=== Begin Enclosure ===

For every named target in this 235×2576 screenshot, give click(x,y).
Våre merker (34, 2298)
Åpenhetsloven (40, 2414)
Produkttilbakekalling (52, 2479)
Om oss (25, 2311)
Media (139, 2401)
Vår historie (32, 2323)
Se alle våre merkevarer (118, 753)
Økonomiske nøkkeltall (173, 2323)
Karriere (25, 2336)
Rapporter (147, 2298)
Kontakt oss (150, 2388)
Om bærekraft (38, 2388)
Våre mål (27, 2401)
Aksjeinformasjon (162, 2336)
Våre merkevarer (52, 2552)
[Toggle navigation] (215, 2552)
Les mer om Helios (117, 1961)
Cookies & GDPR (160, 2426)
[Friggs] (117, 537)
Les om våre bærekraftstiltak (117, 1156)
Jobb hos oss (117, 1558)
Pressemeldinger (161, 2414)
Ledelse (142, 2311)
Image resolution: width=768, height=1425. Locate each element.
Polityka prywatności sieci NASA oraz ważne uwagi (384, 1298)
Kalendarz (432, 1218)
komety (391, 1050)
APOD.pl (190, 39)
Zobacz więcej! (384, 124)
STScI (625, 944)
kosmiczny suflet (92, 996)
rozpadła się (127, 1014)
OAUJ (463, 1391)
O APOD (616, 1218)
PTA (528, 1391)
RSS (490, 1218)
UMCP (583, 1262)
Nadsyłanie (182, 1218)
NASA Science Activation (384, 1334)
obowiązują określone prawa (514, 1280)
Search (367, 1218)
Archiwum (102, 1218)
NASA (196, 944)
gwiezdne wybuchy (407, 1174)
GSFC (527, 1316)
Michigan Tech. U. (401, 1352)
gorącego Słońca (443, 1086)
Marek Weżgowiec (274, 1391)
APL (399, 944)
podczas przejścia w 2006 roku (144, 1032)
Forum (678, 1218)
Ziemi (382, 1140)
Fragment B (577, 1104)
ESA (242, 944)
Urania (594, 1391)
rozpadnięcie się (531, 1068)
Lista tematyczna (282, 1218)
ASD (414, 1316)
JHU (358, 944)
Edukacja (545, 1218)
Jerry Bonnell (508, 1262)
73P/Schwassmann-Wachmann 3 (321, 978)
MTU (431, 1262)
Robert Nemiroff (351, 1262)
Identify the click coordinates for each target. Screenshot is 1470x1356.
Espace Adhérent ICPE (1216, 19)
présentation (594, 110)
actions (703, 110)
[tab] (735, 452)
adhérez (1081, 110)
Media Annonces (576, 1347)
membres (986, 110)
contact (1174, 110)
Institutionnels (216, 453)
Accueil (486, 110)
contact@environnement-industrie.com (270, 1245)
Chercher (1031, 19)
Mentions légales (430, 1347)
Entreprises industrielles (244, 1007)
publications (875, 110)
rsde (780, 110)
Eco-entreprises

=== End Enclosure ===

Task to complete
Copy out the lines above, from the one holding "ESA (242, 944)" through the final line, with no other lines.

Task result
ESA (242, 944)
Urania (594, 1391)
rozpadnięcie się (531, 1068)
Lista tematyczna (282, 1218)
ASD (414, 1316)
JHU (358, 944)
Edukacja (545, 1218)
Jerry Bonnell (508, 1262)
73P/Schwassmann-Wachmann 3 (321, 978)
MTU (431, 1262)
Robert Nemiroff (351, 1262)
Identify the click coordinates for each target. Screenshot is 1470x1356.
Espace Adhérent ICPE (1216, 19)
présentation (594, 110)
actions (703, 110)
[tab] (735, 452)
adhérez (1081, 110)
Media Annonces (576, 1347)
membres (986, 110)
contact (1174, 110)
Institutionnels (216, 453)
Accueil (486, 110)
contact@environnement-industrie.com (270, 1245)
Chercher (1031, 19)
Mentions légales (430, 1347)
Entreprises industrielles (244, 1007)
publications (875, 110)
rsde (780, 110)
Eco-entreprises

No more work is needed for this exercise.